See Table 4 for the accuracy and bias of human f_g predictions. Values are presented as mean ± S.E.

Fig. 4.

A comparison of observed f_u,inc values for 32 test compounds in human intestinal microsomes, permeabilized enterocytes, and intestinal mucosa (A). A correlation of average f_u,inc with lipophilicity (logD at pH 7.4) (B). The f_u,inc values were measured at 10 µM of the substrate after 4 hours of equilibrium with the RED device.

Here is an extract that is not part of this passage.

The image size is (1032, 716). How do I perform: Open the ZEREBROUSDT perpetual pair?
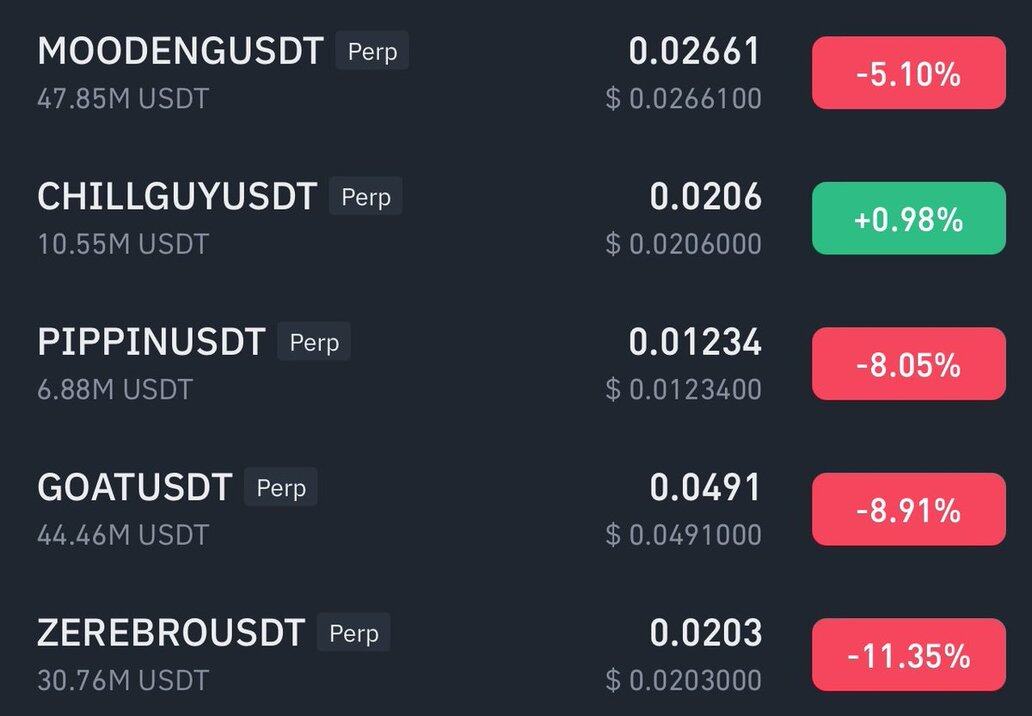point(171,633)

Early Predictions of Human f_g Values.

Measured in vitro results (CL_int and f_u,inc) were supplemented with literature data (passive Caco-2 A→B P_app, Q_ent, and A_int) and combined using a midazolam-calibrated Q_gut model to predict human f_g values (see Data Analysis for details). Predicted human f_g values were then compared with observed human f_g values from the literature (Fig. 5; Table 3). In general, all three in vitro models offered a similar predictivity of human f_g values, with GMFE values of 2.62, 2.81, and 2.81 for intestinal microsomes, permeabilized enterocytes, and intestinal mucosa, respectively (Table 4). If compounds are arbitrarily classified according to their observed f_g values, the best predictivity was achieved for the high-f_g compounds (f_g > 0.70; GMFE 1.23, 1.53, and 1.21, respectively). However, the predictivity for low (f_g < 0.30; GMFE 4.21, 3.26, and 3.85, respectively) and especially moderate (0.30 < f_g < 0.70; GMFE 4.12, 5.06, and 5.76, respectively) f_g compounds was significantly inferior (Table 4).

Fig. 5.

Correlations between observed (in vivo) f_g values and predicted f_g values based on experiments in human intestinal microsomes (A), permeabilized enterocytes (B), and intestinal mucosa (C). Predicted f_g values were calculated based on the midazolam-calibrated Q_gut model. Compounds are colored by the range of observed human f_g values (0.00–0.30 red ▪▪▪; 0.31–0.69 blue ●; 0.70–1.00 purple ▪▪▪). Values are represented as the mean values ± S.E. Compounds were dabigatran etexilate 1, raloxifene 2, testosterone 3, lovastatin 4, nisoldipine 5, buspirone 6, rifabutin 7, saquinavir 8, simvastatin 9, atorvastatin 10, terfenadine 11, felodipine 12, cyclosporin 13, midazolam 14, cisapride 15, ramipril 16, verapamil 17, sildenafil 18, nifedipine 19, diclofenac 20, methadone 21, zolpidem 22, trazodone 23, repaglinide 24, quinidine 25, indinavir 26, alprazolam 27, benzydamine 28, and enalapril 29.

View this table:

TABLE 4

Accuracy (GMFE and classification success) and bias of human f_g predictions based on in vitro assays in three intestinal models

Predictions of human f_g can also be evaluated from the perspective of classification success (i.e., low, moderate, and high) and prediction bias (Table 4). Similar to GMFE, classification success analysis showed that only high-f_g compounds are acceptably classified based on predictions, especially based on intestinal microsomes (81.8%) and intestinal mucosa (90.9%). The classification success of high-f_g compounds based on permeabilized enterocytes was lower (45.5%), with many compounds classified into moderate-f_g group instead of high, however. This phenomenon is related to the observed f_g underprediction bias in permeabilized enterocytes (i.e., higher metabolism rate) (Table 4). The classification success was acceptable for the low-f_g compounds (average 66.7%) but poor for moderate-f_g compounds (average 25.9%) (Table 4). Prediction bias was generally not pronounced (Table 4), except in the above mentioned permeabilized enterocytes and high-f_g compounds.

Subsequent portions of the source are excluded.